Thursday, March 6, 2008

Cooking amusements when one is ill

Here in the Western world, we've historically avoided foods that are good for us. Oh, we've made some important strides toward health improvement: we've added vitamins to our soda, supplements to our sugared cereals, Omega 3 oils to our artifical butter-flavoured butter substitutes, and bumped up the protein levels in our pre-packaged desserts, but we still don't have quite the same grasp of healthy cooking other cultures seem to take for granted.

I say this as a lead-up to a guilty pleasure: I enjoy watching cooking shows when I'm unable to cook, as I'm saved from the immediate desire to try new things, but I can still get vicarious pleasure from envisioning how a completed dish will taste. Then, too, every now and then I'll hear something that ties in with my degree in History -- or just my twisted sense of humor -- and I'll wind up giggling uncontrollably.

I adore watching Ming Tsai cook, in part because he's got an incredibly sharp wit, and in part because of his phenomenal skill with food. And, occasionally, he'll say something that makes me laugh at its double-meaning. His food knowlege meshed seamlessly with my sense of the absurd during one of his podcasts when he was talking about Edamame, and -- as could be interpreted based on my earlier comments vis-à-vis our cultural leanings -- its "natural anti-Occident properties."

The problem> In the cooking-show post above, list each change it says the Western world has made to foods, and pair each change with the food it names.

Supplied information>
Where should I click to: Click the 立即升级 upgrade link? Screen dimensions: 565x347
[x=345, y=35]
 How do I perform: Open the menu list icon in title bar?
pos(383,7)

...

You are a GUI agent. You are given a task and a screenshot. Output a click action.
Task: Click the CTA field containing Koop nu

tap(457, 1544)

Finished task>
- Vitamins added to soda
- Supplements added to sugared cereals
- Omega 3 oils added to butter substitutes
- Protein levels bumped up in pre-packaged desserts